Saturday Apr 21, 2007



Like many, I was tremendously excited to try the new Ubuntu release, Feisty Faun (7.04). So excited, perhaps, that I may have cut the usual corners, like backing up critical data on my laptop. Well, one gets so blase, doesn't one? The machine (an Acer Ferrari 4006) has Win XP on one partition, Ubuntu Dapper on the second and Solaris Express Developer Edition on the third.

Anyway, this morning I bravely plunged in with my freshly burned copy of Feisty, and hit the wall imemdiately. And this, really, is my error. So used have I become to Ubuntu practically installing itself that I was surprised that I actually needed to read instructions during the process. Unbelievable. After 20 minutes of swearing and repeatedly trying the same, failed operation, I read the instructions and actually specified my root partition as requested...and the rest was as easy as ever.

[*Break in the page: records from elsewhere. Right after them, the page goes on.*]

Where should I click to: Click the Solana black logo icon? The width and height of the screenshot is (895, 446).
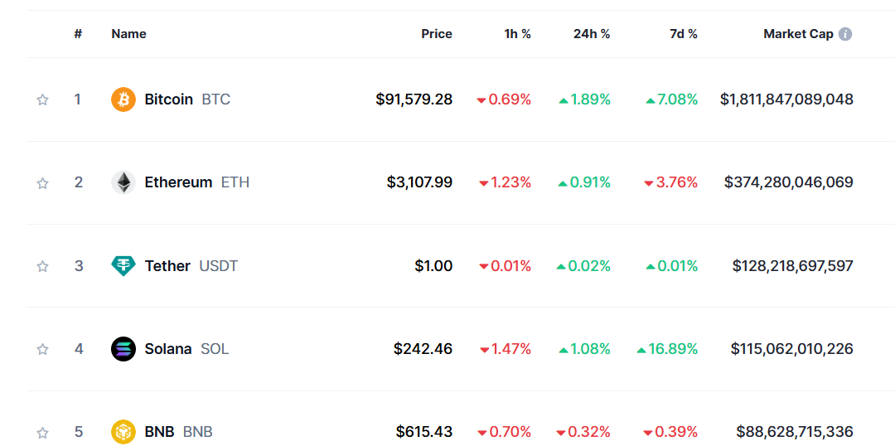(x=123, y=349)
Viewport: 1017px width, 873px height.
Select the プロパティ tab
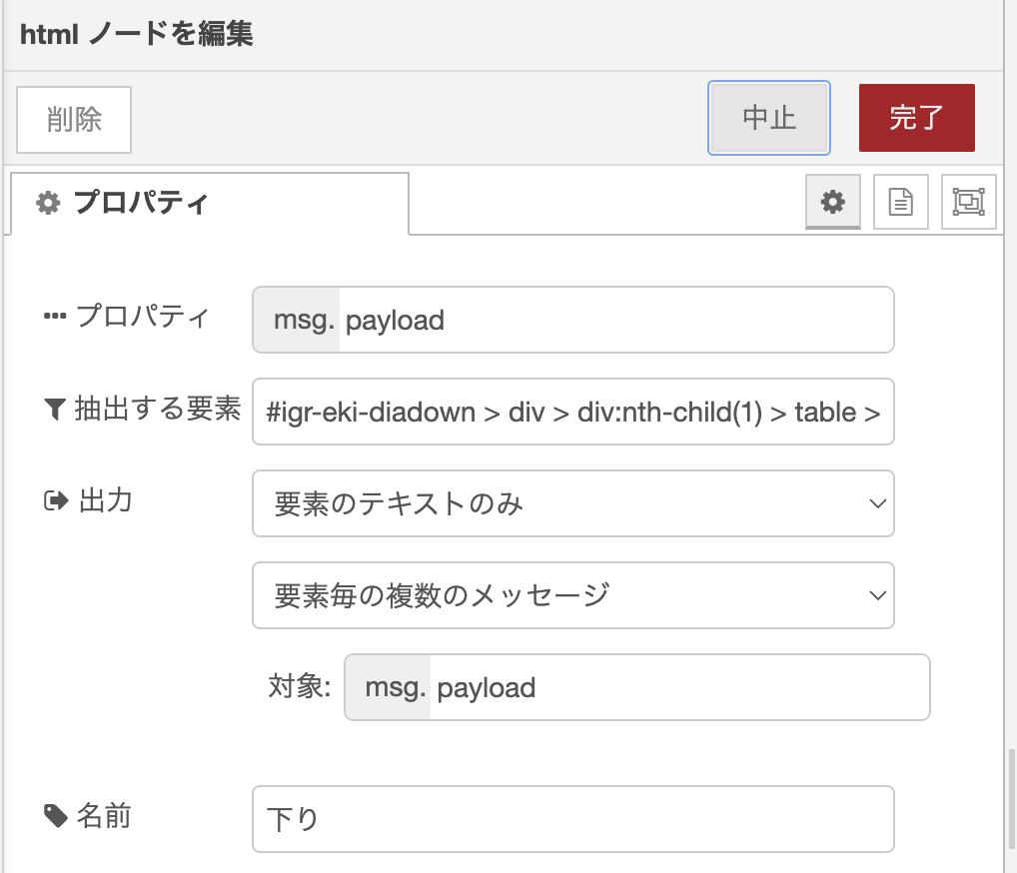(x=210, y=203)
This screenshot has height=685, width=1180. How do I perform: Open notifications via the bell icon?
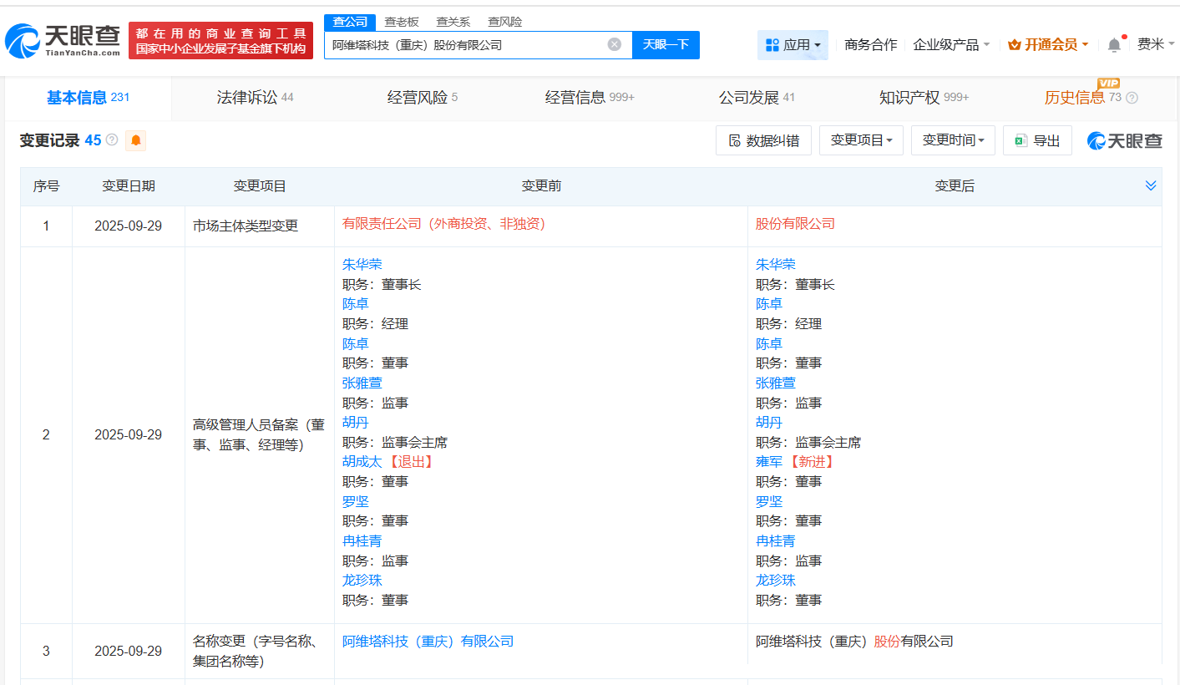coord(1113,44)
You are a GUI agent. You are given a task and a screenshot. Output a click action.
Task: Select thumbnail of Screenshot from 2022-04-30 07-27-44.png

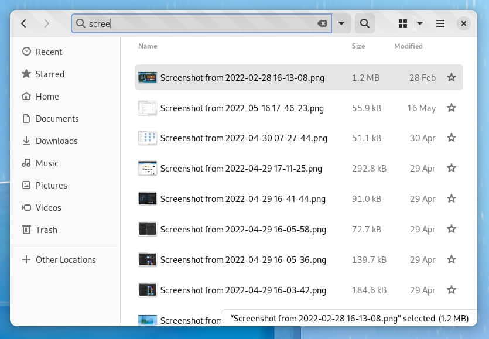tap(147, 138)
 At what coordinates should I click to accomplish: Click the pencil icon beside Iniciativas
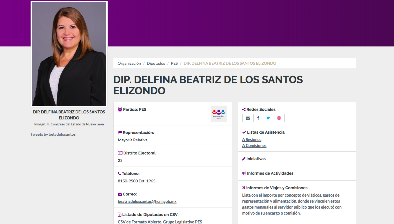click(x=243, y=158)
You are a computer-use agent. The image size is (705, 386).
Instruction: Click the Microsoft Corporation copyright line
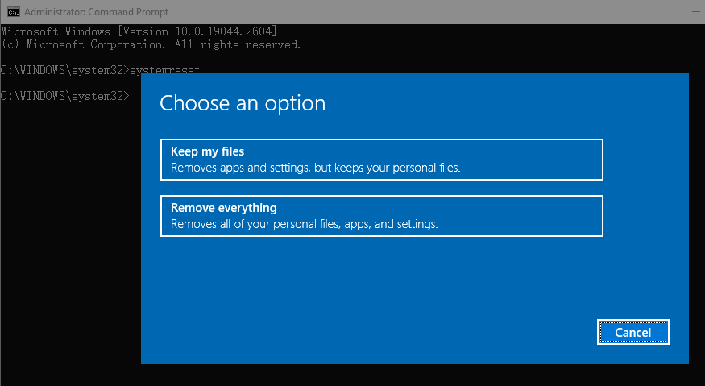coord(150,44)
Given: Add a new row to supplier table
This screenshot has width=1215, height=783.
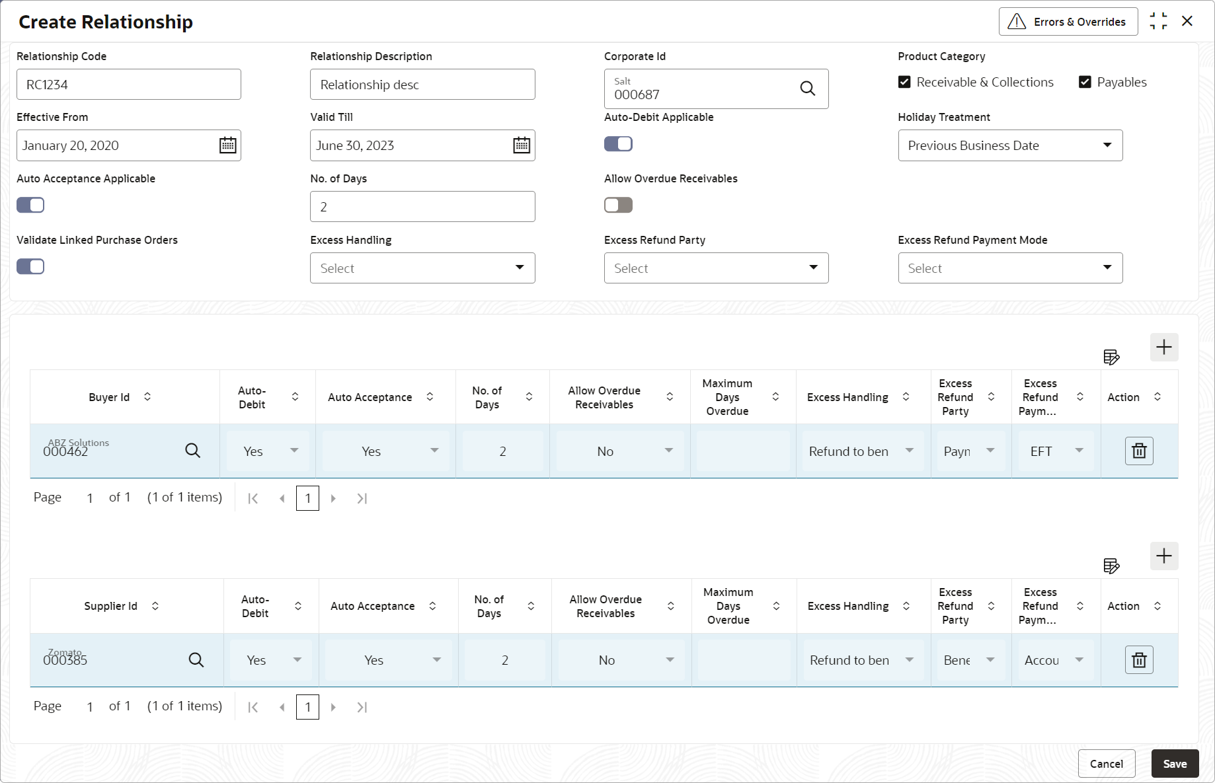Looking at the screenshot, I should click(x=1163, y=556).
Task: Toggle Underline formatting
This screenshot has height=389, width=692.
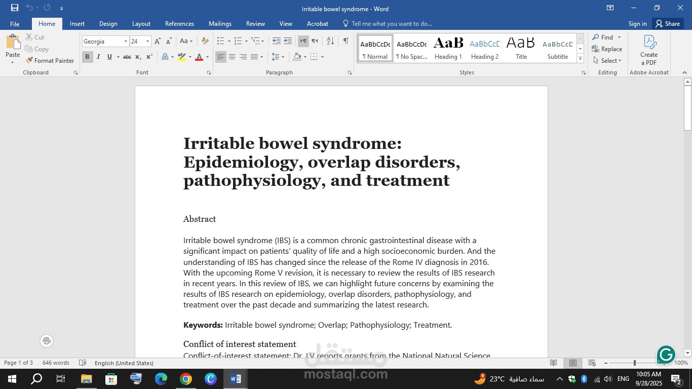Action: 109,57
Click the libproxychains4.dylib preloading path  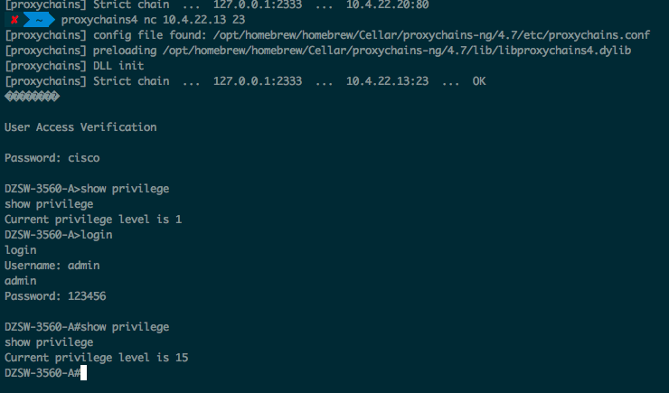pos(397,51)
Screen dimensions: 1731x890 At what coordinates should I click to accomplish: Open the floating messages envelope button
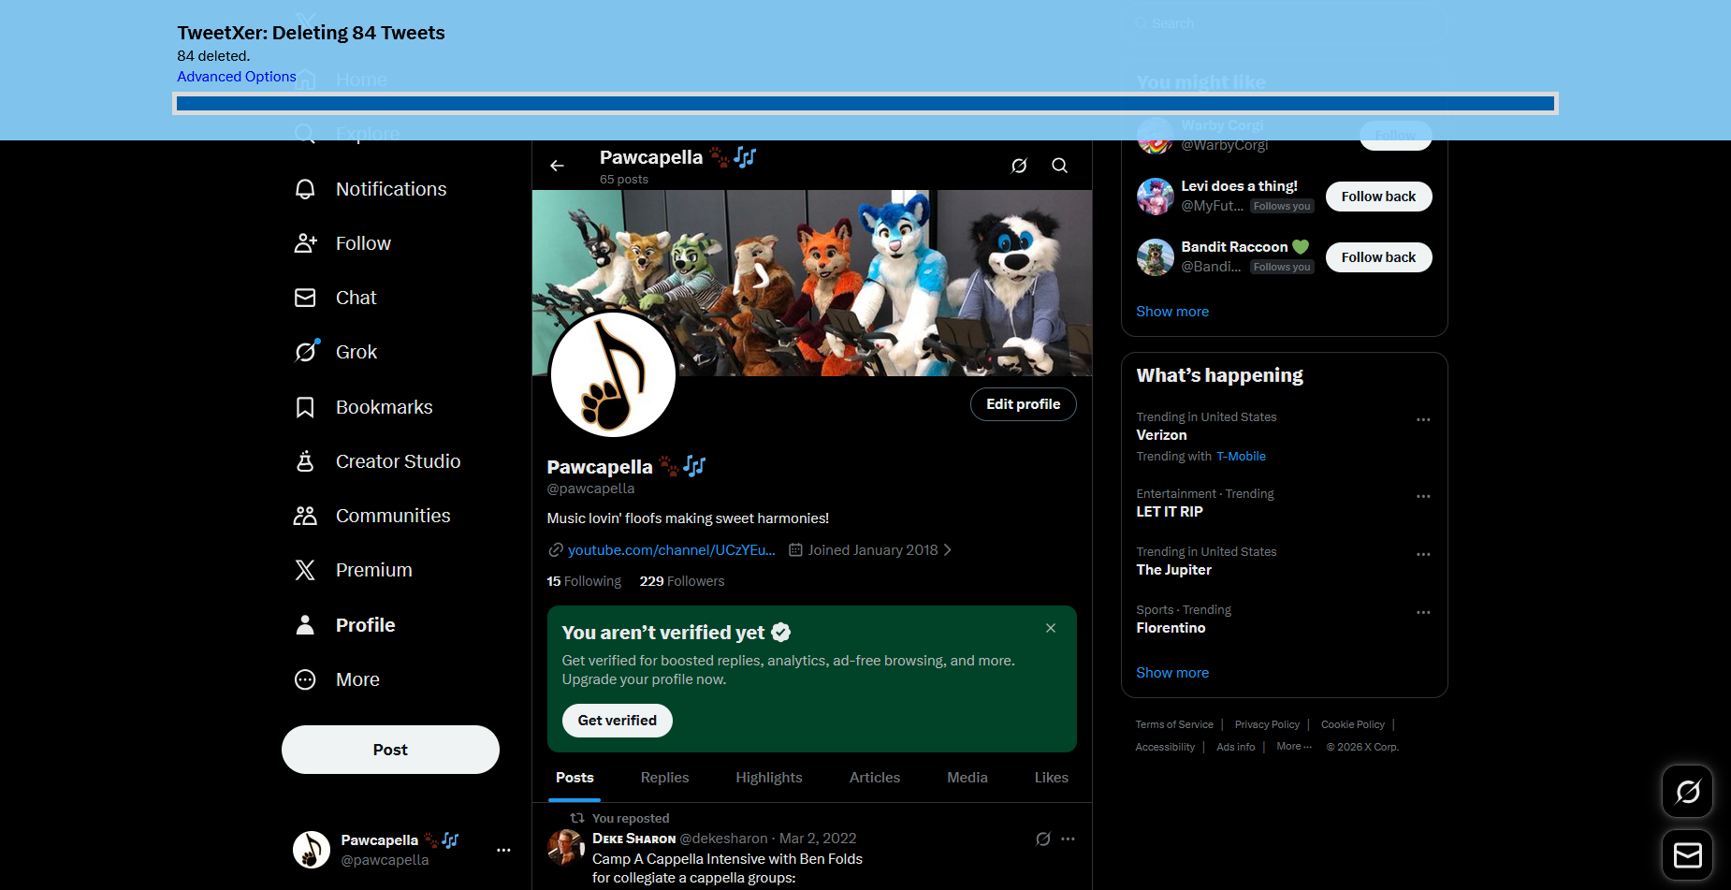1687,854
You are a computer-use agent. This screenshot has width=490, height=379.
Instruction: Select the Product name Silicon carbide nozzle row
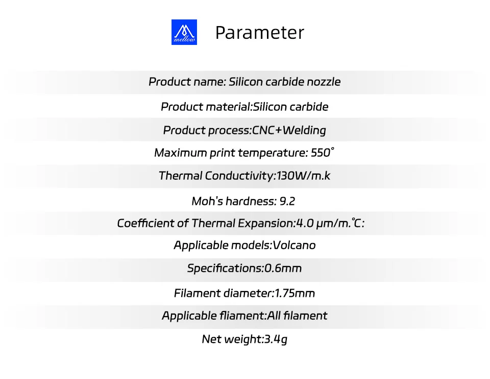coord(244,82)
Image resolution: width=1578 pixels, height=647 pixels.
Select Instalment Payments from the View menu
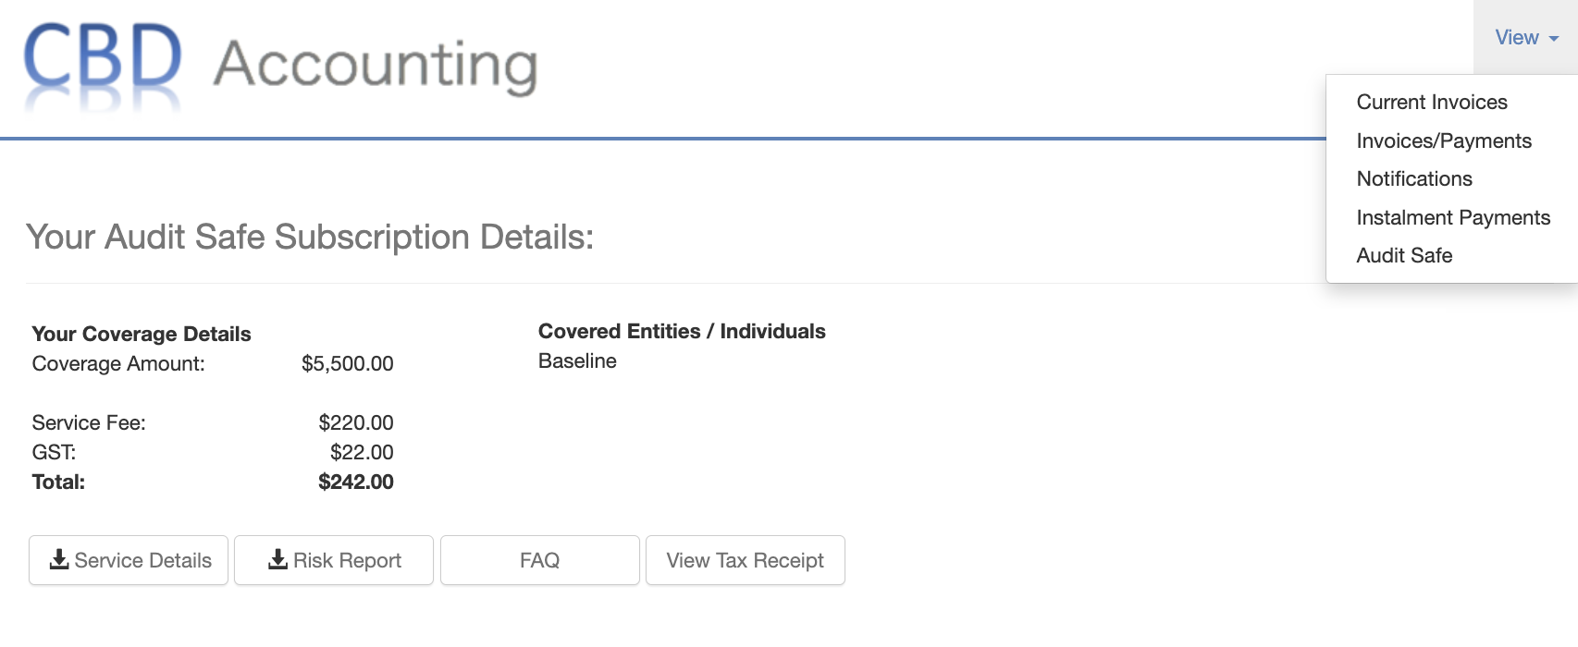(x=1452, y=217)
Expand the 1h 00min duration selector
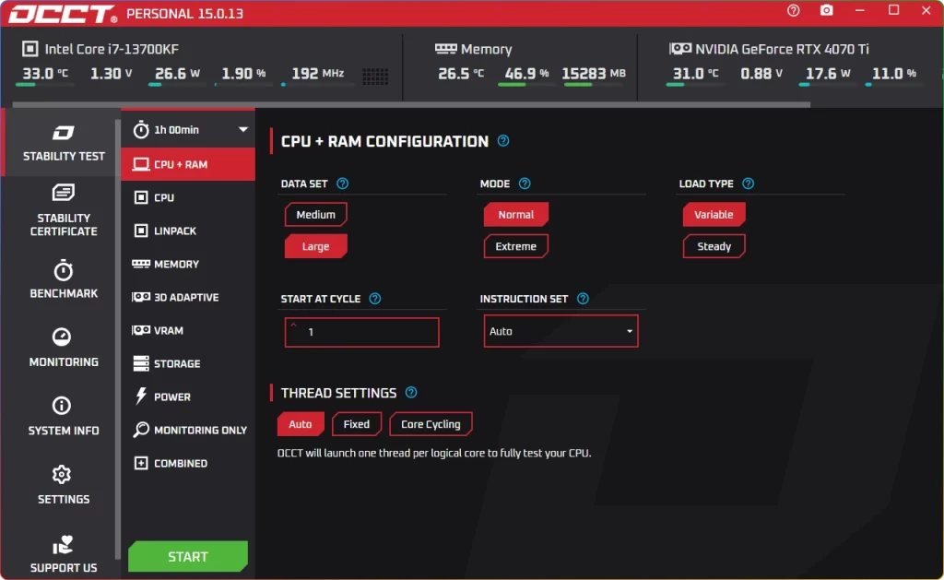 pos(188,129)
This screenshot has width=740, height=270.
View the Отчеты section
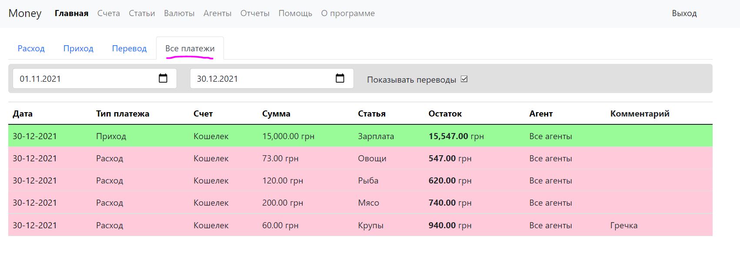[x=255, y=13]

What I had not realised, however, was that the GRUB boot loader that a GNU/Linux OS installs does not work with Solaris. Naively, I had just expected to edit the GRUB menu from Ubuntu and bobs-your-uncle, triple boot again, as I have done so many times from the GRUB menu in Solaris. Not so. What I understand, having spent a thoroughly objectionable hour this morning (and naturally, entering into the same spirit myself) is that Linux's GRUB won't recognise the Solaris file system, which judging by the error messages I have researching (can one say regoogling?) this morning, adds up.

Anyway, I'm happy to say, docs.sun.com came to the my rescue. If, like me, you upgrade a Linux partition on a machine with a Solaris partition, and, like me, you're an idiot, here is what I recommend you do:

0. (Because I forgot to) Write down the GRUB entry for your Linux image
1. Boot one of the OpenSolaris live CD distos (Belenix works very well)
2. Mount your Solaris root partition
3. Reinstall your original GRUB using /sbin/installgrub
4. Reboot into your Solaris environment and add the Linux entries to GRUB

Really, I was quite surprised that Ubuntu's GRUB doesn't support Solaris filesystems. Apparently the fix has been submitted to the GRUB project and will be integrated eventually...

Anyway, someone once said, experience is knowledge, everything else is merely information.

So, Feisty's up, and it's very impressive. It is fantastic to be able to apt-get Java packages, it's full of nice surprises (and naturally, one or two disappointments), and generally feels very polished indeed. I do, however, rate the chances of getting my Broadcom wireless card up on a ndiswrapper or getting Beryl up on my ATI card as slim-to-narrow, at least, not before bedtime.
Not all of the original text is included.